Pré-modernista, "Os Sertões", de Euclides da Cunha (LPM), talvez seja a primeira grande reportagem sobre a iniquidade social no Brasil. Segunda parte do livro, “O homem” descreve o sertanejo como fruto da miscigenação e da adaptação ao meio, ao mesmo tempo em que mostra a gênese do jagunço, que viria a protagonizar a Guerra de Canudos (1896-1897), sob a liderança do messiânico Antônio Conselheiro. Com base em teorias naturalistas falsamente científicas, que o levaram a conclusões racistas, Euclides da Cunha fez uma distinção preconceituosa entre o caboclo sertanejo e os mestiços do litoral do Norte. Segundo ele, “o sertanejo é, antes de tudo, um forte”, não teria o “raquitismo exaustivo dos mestiços neurastênicos do litoral”.
Mais de um século depois, porém, as teorias higienistas foram rechaçadas, mas permanece a mesma iniquidade social, principalmente nos grandes centros urbanos, onde o racismo estrutural é um instrumento de manutenção dos mesmos preconceitos e das mesmas desigualdades em relação a Canudos.
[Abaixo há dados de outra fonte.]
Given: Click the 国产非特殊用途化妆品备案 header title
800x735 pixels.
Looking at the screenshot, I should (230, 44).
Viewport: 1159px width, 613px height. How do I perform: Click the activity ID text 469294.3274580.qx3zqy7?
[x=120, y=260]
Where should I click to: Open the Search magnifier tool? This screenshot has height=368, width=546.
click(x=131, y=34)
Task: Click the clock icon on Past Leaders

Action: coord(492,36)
Por ironia, a primeira favela do Rio de Janeiro ganhou esse nome dos soldados que lutaram no sertão da Bahia. E a violência típica dos jagunços derivou para as nossas cidades, sobretudo nos morros e nas periferias, territórios onde é traduzida pelo banditismo de traficantes e milicianos.
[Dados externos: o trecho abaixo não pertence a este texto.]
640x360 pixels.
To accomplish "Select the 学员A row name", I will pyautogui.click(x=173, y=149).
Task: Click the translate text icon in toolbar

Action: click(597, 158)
Essa é a face mais perversa das desigualdades no Brasil. Mas existem outras. Há pessoas que não têm condições para comer o mínimo necessário. Muitos passam fome, decorrendo daí quadros de desnutrição e muitos casos de mortalidade infantil. A falta de esgoto sanitário e distribuição de água tratada ainda faz parte do cotidiano de milhões de brasileiros. O acesso às escolas públicas é destinado aos pobres, que arcam com as consequências da má qualidade do ensino, da baixa remuneração e valorização de professores e da precariedade de suas condições materiais.
Os cursos de aperfeiçoamento, bem como as experiências no exterior, são privilégios das elites do país. Raramente os estudantes pobres têm a oportunidade de aprender uma segunda língua. As deficiências de formação repercutem no acesso ao emprego, porque as melhores vagas de trabalho acabam ocupadas pelos que estão mais acima na hierarquia social. A menor remuneração também aprofunda o fosso de segregação social.
Situação semelhante ocorre na saúde, apesar dos esforços do SUS, cuja importância foi demonstrada cabalmente durante a pandemia de COVID-19. A falta de materiais e medicamentos, a baixa remuneração dos profissionais de saúde e a redução progressiva das coberturas vacinais, nos últimos anos, estão facilitando a volta de endemias que haviam sido erradicadas e impactam a taxa de mortalidade, que poderia ser bem menor. Os meios de transporte também fazem a diferença na vida das pessoas, pois o transporte público é caro e muitas vezes precário. Soma-se a isso o déficit habitacional, que obriga as pessoas morarem em habitações precárias. Há 40 mil moradores de rua em São Paulo, a cidade mais rica do país.
Não é à toa, a concentração da renda no Brasil continua sendo uma das mais altas do mundo, segundo o World Inequality Lab (Laboratório das Desigualdades Mundiais), que integra a Escola de Economia de Paris. A renda média nacional da população adulta, em termos de paridade de poder de compra (PPP, na sigla em inglês), é de 14 mil euros, o equivalente a R$ 43,7 mil, nos cálculos dos autores do estudo. Os 10% mais ricos no Brasil, com renda de 81,9 mil euros (R$ 253,9 mil em PPP), em 2011, representam 58,6% da renda total do país. Em contrapartida, a metade da população brasileira mais pobre só ganha 10% do total da renda nacional. Na prática, isso significa que os 50% mais pobres ganham 29 vezes menos do que recebem os 10% mais ricos no Brasil. Na França, essa proporção é de apenas 7 vezes.